-- 読む文章 --
────────

研究課題/領域番号 |
24685024
|
研究機関 | 大阪大学 |
研究代表者 |
山田 亮 大阪大学, 基礎工学研究科, 准教授 (20343741)
|
研究期間 (年度) |
2012-04-01 – 2015-03-31
|
キーワード | 分子エレクトロニクス / スピントロニクス / 単分子接合 / 熱起電力 |
研究概要 |
1. ゼーベック係数の測定によるスピン依存電子状態の決定 ゼーベック係数は、単分子接合の透過係数の対数微分に比例しているので、ゼーベック係数の符号から電子状態のスロープを知ることができる。そこで、研究では、走査型トンネル顕微鏡を自作し、基板とプローブ間に温度差を加えた際に発生する熱起電力を測定した。 ベンゼンジチオール分子を用い、基板、探針がAuの場合、ゼーベック係数S = 7.4uV/Kと既報値(Reddy et al, Science, 315, 1568 ,2007)とよく一致した。基板、探針をNiの場合、S = -12 uV/Kとなった。AuとNiでは、仕事関数はどちらも5eV近辺で大きく変わらないため、ゼーベック係数の符号反転は伝導に寄与する軌道が電極との化学反応により大きく変化したことを示している。共同研究者(大阪大学 大戸助教)による第一原理計算の結果、Niの電子状態の影響により、伝導に寄与している最高占有軌道(HOMO)が、フェルミレベルよりも高エネルギー側と低エネルギー側にスピンに依存した分裂を起こすこと、および、フェルミレベル近傍でトータルの透過係数の傾きが正になることもあきらかとなり、実験で観測された結果が透過係数のスピン分裂によって引き起こされたことが裏付けられた。 2. 距離変調型ブレークジャンクションによる分子接合の確認 磁気抵抗効果などのスイッチング現象の測定では、観察された現象が分子接合の破断などによって引き起こされた物では無いことを確認する必要がある。研究では、電極間距離を微小変調させた際の電流変化から分子接合が維持されていることを確認する手法を開発し、磁気抵抗効果発現中に分子接合が維持されていることを証明した。信号の微妙な変化から、スピン配置によって電極・分子間の電子カップリングの状態が変化している可能性が見いだされた
|
現在までの達成度 (区分) |
現在までの達成度 (区分)

────────

-- データ抜粋 --

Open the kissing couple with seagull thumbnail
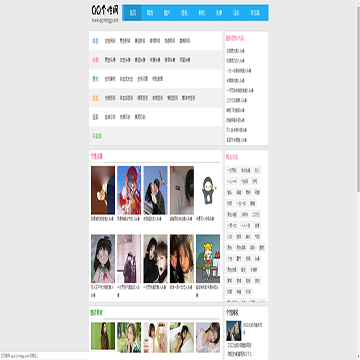 pos(155,190)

────────

-- 課題の内容 --
1. 単分子接合の研究報告では、基板と探針をNiにした場合のゼーベック係数はいくらとされているか。
2. 単分子接合の熱起電力に関する研究報告を、最後に示された部分の後から書き足せ。

-- 課題ごとの解答 --
1. -12 uV/Kである。

2.
2: おおむね順調に進展している
理由
当初の計画の主軸であった低温での精密測定関連装置の開発はやや遅れ気味であるものの、研究目的であるスピン依存電子状態の解明に関しては、あらたに開発した熱起電力測定装置により世界ではじめて強磁性電極での単分子測定の測定に成功し、また、電子状態のスピン分裂の影響を明らかにした点で、想定以上の進展を見せたと言える。低温装置の開発も、共同利用により活用できる強磁場発生装置に組み込む装置を開発済みで有り、最終年度に展開可能な状況となっている。 これらの状況から、おおむね順調に進展していると言える。
|
今後の研究の推進方策 |
最終年度は、これまでに開発した装置を元に、研究計画としてのこっている長鎖π共役分子を用いた磁気抵抗効果の分子長依存性を測定する。分子にはこれまでに利用してきたオリゴチオフェン分子を利用する。この分子ではチオフェン5量体から23量体までを逐次的に測定できる。この測定により、分子/電極界面のスピン散乱および分子内部のスピン散乱の効果の区別が可能となる。また、17量体より長い分子ではホッピング伝導が発現することが知られており、伝導機構の変化による磁気抵抗効果挙動の変化を実測し、バルク有機素子において重要な有機物内のキャリアが伝導する際のスピン散乱効果を明らかにする。 さらに、接合の構造を明らかにするために極低温におけるトンネル分光および非弾性トンネル分光を実現する。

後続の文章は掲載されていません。